- [PROBLEM DETAILS] Reproduce every line of the data below, from the line containing "Task: Click the plus quick-create icon" up to and including the line containing "Action: (x=768, y=11)", and raise each coordinate in the answers by 85. Leave the pictures out.

- [DATASET ROWS]
"""

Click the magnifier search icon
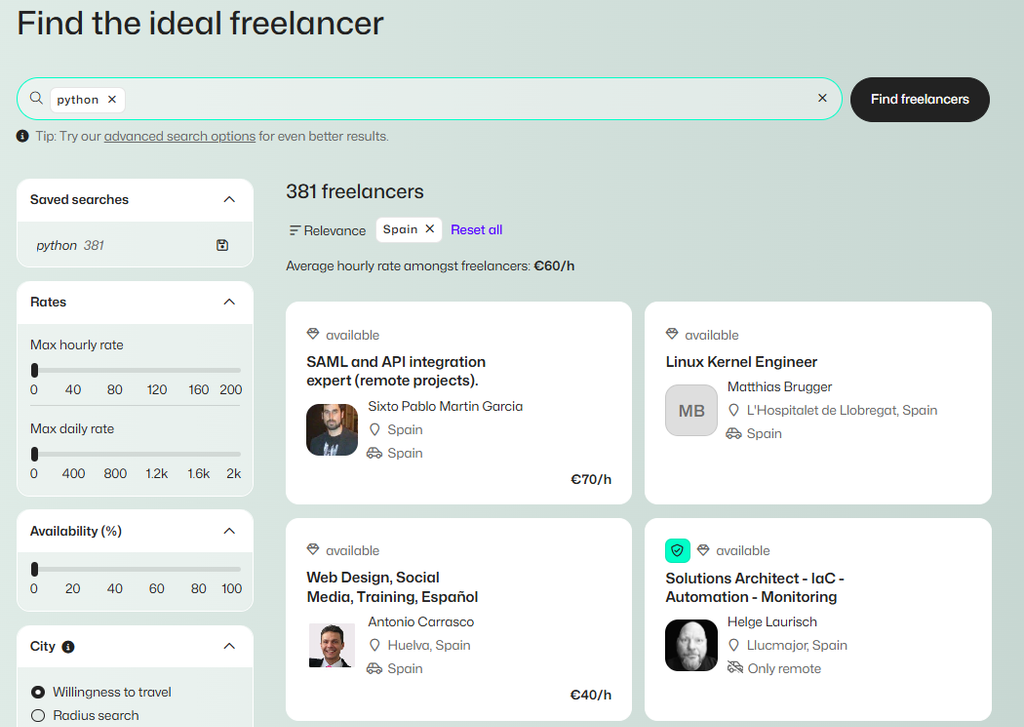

"""
"""

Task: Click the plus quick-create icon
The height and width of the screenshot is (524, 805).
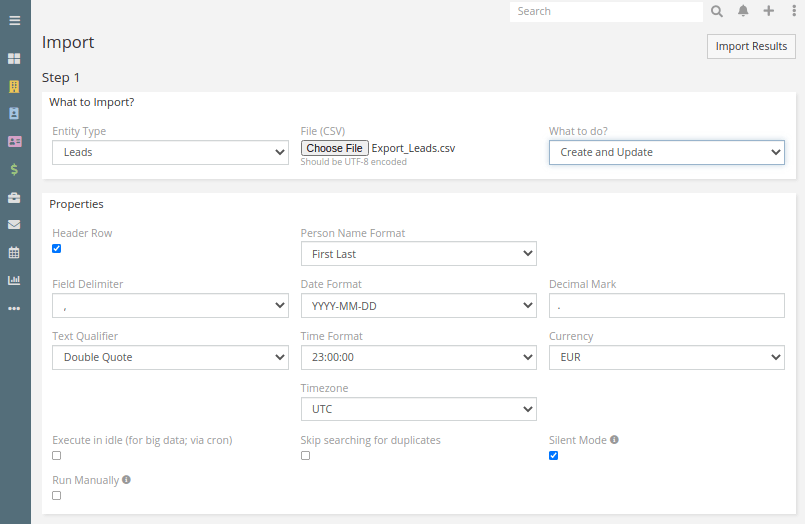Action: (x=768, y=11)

"""
"""

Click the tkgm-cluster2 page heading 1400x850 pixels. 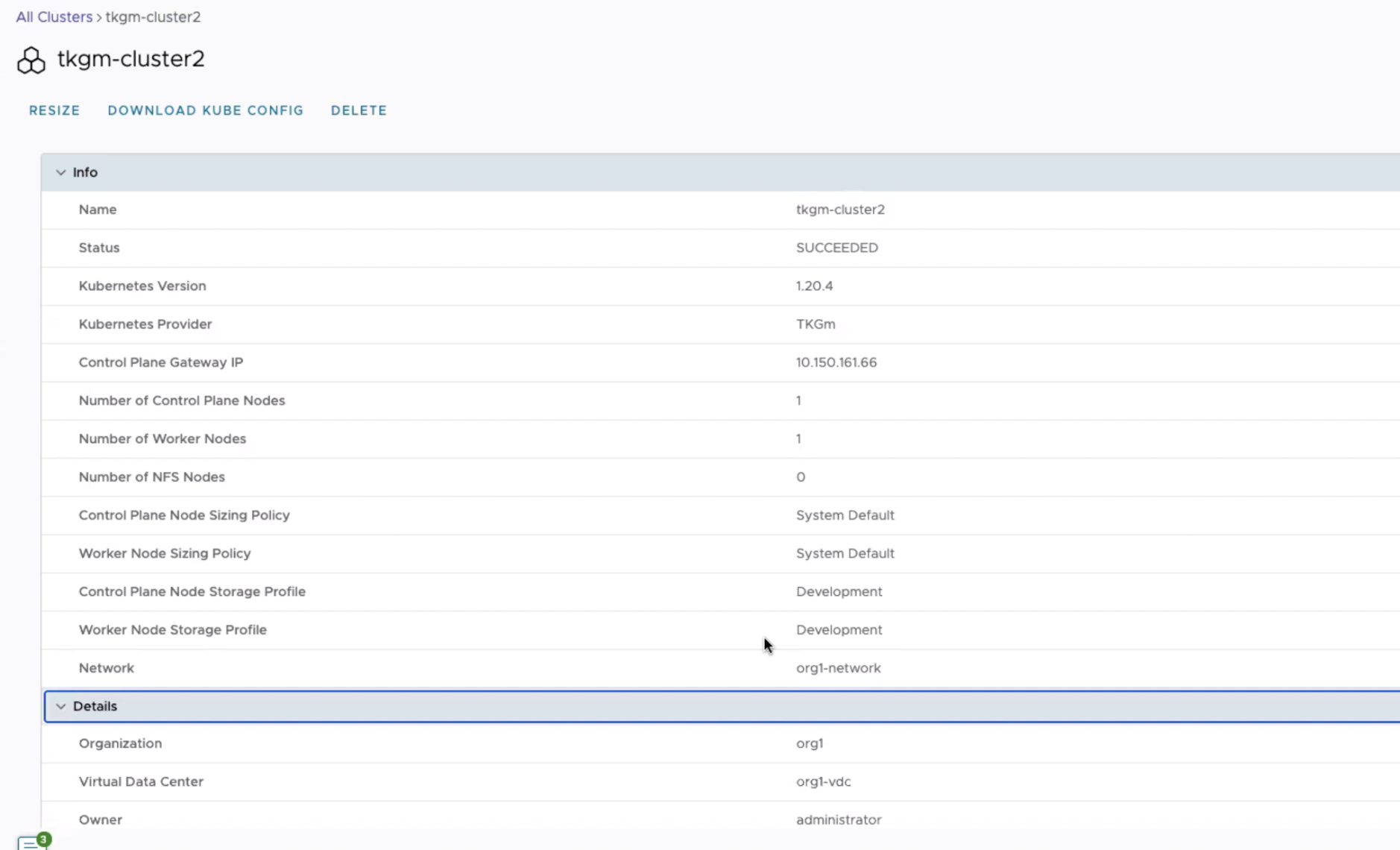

"""

- [SOLVED PROBLEM]
Task: Click the plus quick-create icon
The height and width of the screenshot is (524, 805).
Action: (x=853, y=96)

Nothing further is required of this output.